Risk factors for nosocomial candiduria.
To investigate the risk factors and the Candida species that cause candiduria in hospitalized patients via a case-control study.
We evaluated the results of the urine analysis of the specimens sent to the laboratories of Central Microbiology and the Department of Clinical Bacteriology and Infectious Diseases of Selcuk University Medical School, Konya, Turkey between January and December 2004. The urinary specimens, sent from hospitalized patients, obtained within 72 hours were evaluated. A total of 51 patients above 17 years of age, without any bacterial growth in urine specimens, with fever above 38 degrees celcius and pyuria were included in this study. A control group of 153 patients without any bacterial growth at 72 hours after hospitalization was present.
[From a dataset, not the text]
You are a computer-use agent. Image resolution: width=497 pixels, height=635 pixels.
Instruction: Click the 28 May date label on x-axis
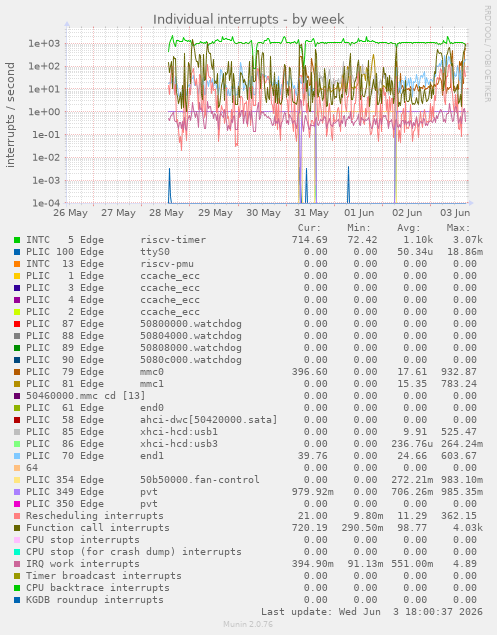pos(166,213)
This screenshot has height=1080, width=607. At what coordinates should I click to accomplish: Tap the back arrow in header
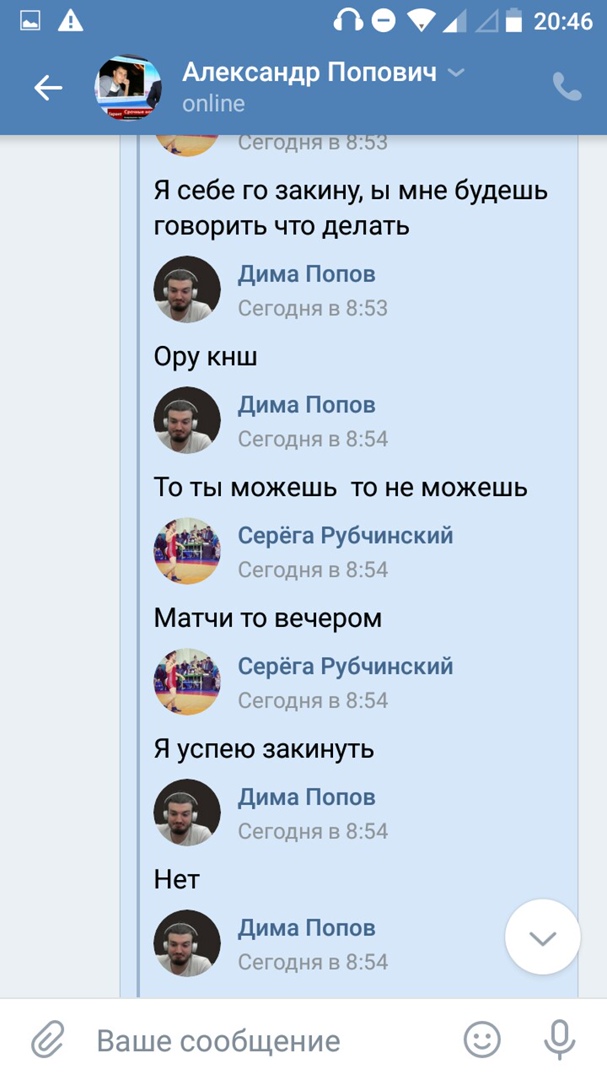(48, 88)
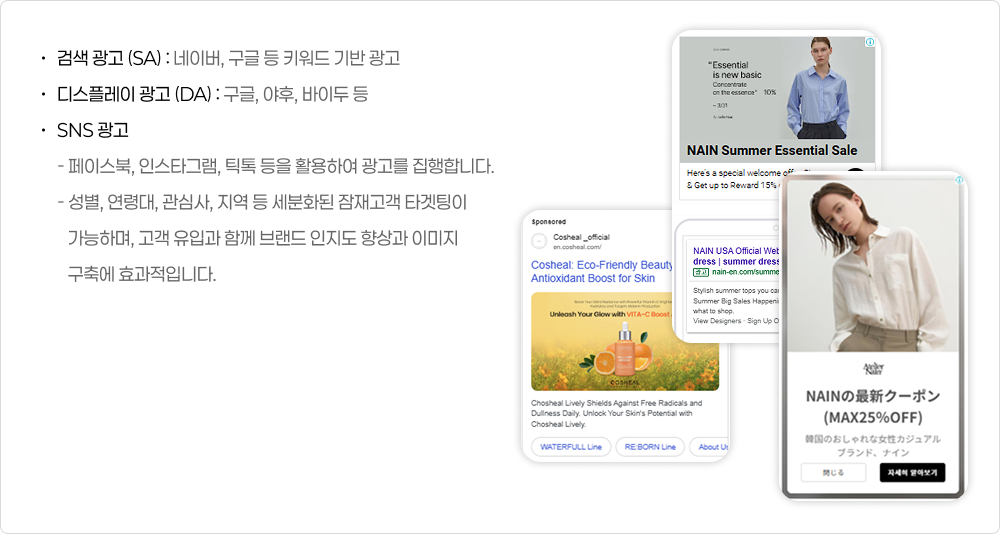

The average age of the patients, the hospitalization period, and clinics resemble each other in the 2 groups.
Risk for candiduria was increased by 4 folds (p=0.001; OR=4.020) in abdominal surgery, by 1.4 folds (p=0.335; OR:1.478) in corticosteroid and immune suppressive therapies and by 12 folds (p=0.000; OR=12.408) in urinary catheterization, antibiotic use increased the risk of candiduria by 6 folds (p=0.000; OR=6.00). The risk of candiduria was higher by 2 folds in diabetes mellitus patients than in the controls (p=0.044; OR=2.002).
Candida albicans (68.62%) was the most commonly isolated agent in candiduria patients. We should decrease the use of urinary catheters and avoid excess use of antibiotics as much as possible in hospitalized patients.